4. The method of claim 2 a wherein the mapping comprises: defining a threshold value for the results of the similarity tests; and mapping onto the empty set of phonemes of the first language any phoneme of the second language for which any of the scores fails to reach the threshold value.

5. The method of claim 2 , further including representing the phonemes of the second language and the candidate mapping phonemes of the first language as phonetic category vectors, whereby a vector representative of phonetic categories of each phoneme of the second language is subject to comparison with a set of phonetic category vectors representative of the phonetic categories of the candidate mapping phonemes in the first language.

6. The method of claim 5 , wherein the comparison is carried out on a category-to-category basis by allotting respective score values to the category-by-category comparisons, the respective score values being aggregated to generate the scores.

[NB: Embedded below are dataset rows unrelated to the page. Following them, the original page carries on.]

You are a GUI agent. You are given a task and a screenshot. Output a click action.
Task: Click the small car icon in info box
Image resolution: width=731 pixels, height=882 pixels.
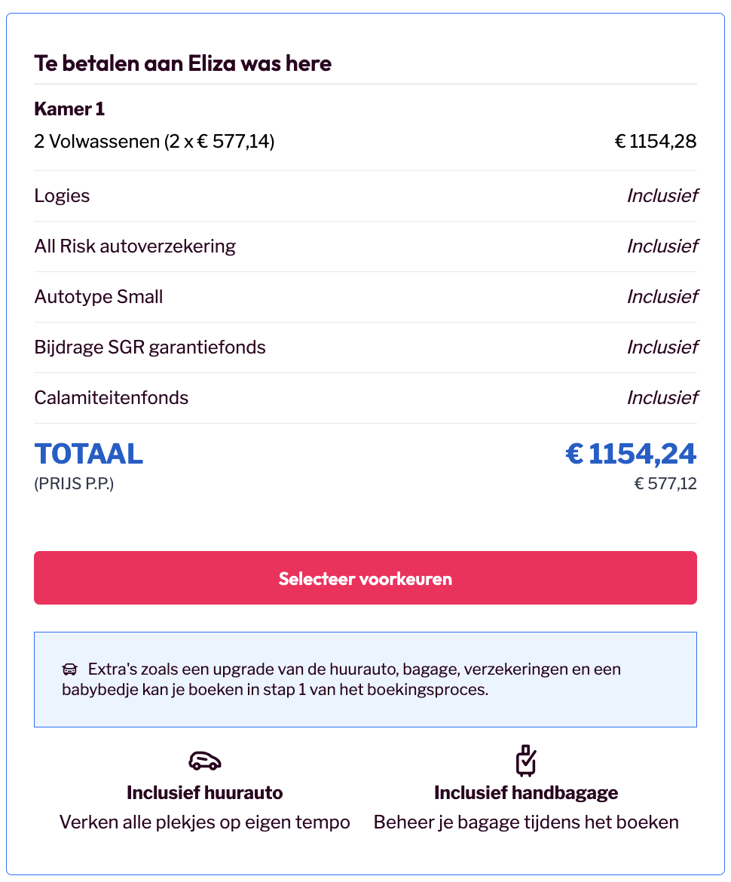tap(70, 669)
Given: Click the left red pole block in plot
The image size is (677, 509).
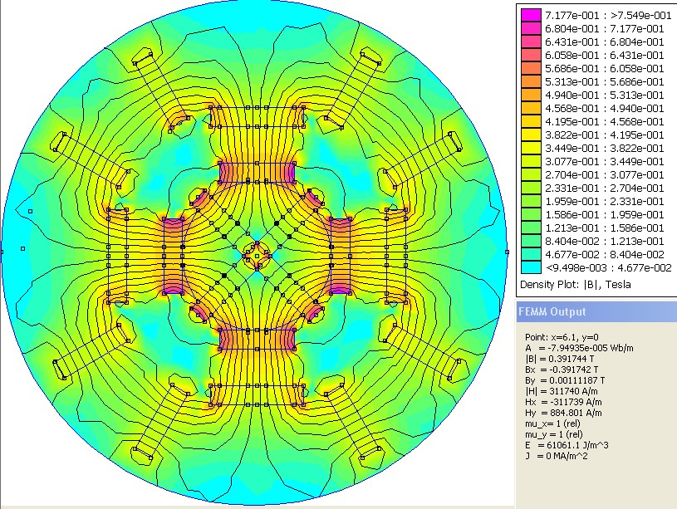Looking at the screenshot, I should click(x=174, y=255).
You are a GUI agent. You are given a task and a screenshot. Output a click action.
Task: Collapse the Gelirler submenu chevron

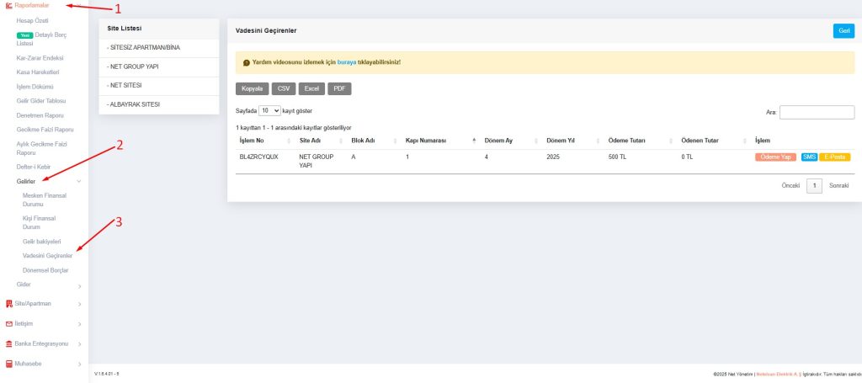tap(79, 181)
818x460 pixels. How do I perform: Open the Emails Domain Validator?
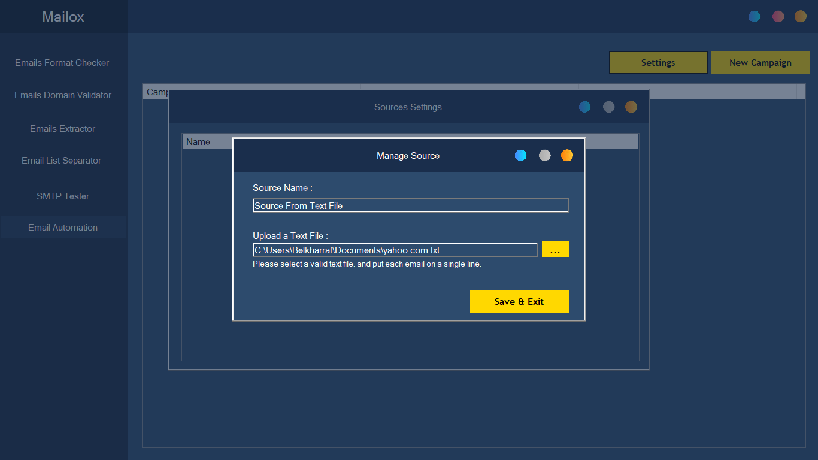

7. The method of claim 6 , further including allotting differentiated weights to the score values in aggregating the respective score values to generate the scores.

8. The method of claim 5 , comprising selecting the phonetic categories from one or more of: (a) two basic categories of vowel and consonant; (b) a category diphthong; (c) vowel characteristics unstressed/stressed, non-syllabic, long, nasalized, rhoticized, or rounded; (d) vowel categories front, central, or back; (e) vowel categories close, close-close-mid, close-mid, mid, open-mid, open open-mid, or open; (f) consonant mode categories plosive, nasal, trill, tapflap, fricative, lateral-fricative, approximant, lateral, or affricate; (g) consonant place categories bilabial, labiodental, dental, alveolar, postalveolar, retroflex, palatal, velar, uvular, pharyngeal, or glottal; or (h) other consonant categories voiced, long, syllabic, aspirated, unreleased, voiceless, or semiconsonant.

9. The method of claim 2 , further including pronouncing the resulting stream of phonemes by means of a speaker voice of the first language.

10. A system for text-to-speech conversion of a text in a first language having sections in at least one second language, comprising: a grapheme/phoneme transcriptor configured to convert sections in the second language into phonemes of the second language; and a mapping module configured to process similarity tests configured to perform a category-to-category comparison between a vector representative of phonetic categories of each of the phonemes of the second language and a vector representative of phonetic categories of each of the set of candidate mapping phonemes, the similarity tests being independent of the first language and the second language.

11. The system of claim 10 , wherein the mapping module is further configured to: use results of the similarity tests to map at least part of the second language phonemes to sets of phonemes of the first language by: assigning respective scores to results of the similarity tests; mapping one or more of the second language phonemes to a set of mapping phonemes of the first language, the set of mapping phonemes being selected from the candidate mapping phonemes as a function of the scores; and include the first language sets of phonemes resulting from the mapping in a stream of phonemes of the first language representative of the text to produce a resulting stream of phonemes that are used to generate a speech signal.

12. The system of claim 11 , wherein the mapping module is configured to map the phoneme of the second language into a set of mapping phonemes of the first language selected from: a set of phonemes of the first language including three, two or one phonemes of the first language, or an empty set, whereby no phoneme is included in the resulting stream for the phoneme in the second language.

13. The system of claim 12 , wherein the mapping module is configured to: define a threshold value for the results of the tests; and map the empty set of phonemes of the first language to any phoneme of the second language for which any of the scores fails to reach the threshold value.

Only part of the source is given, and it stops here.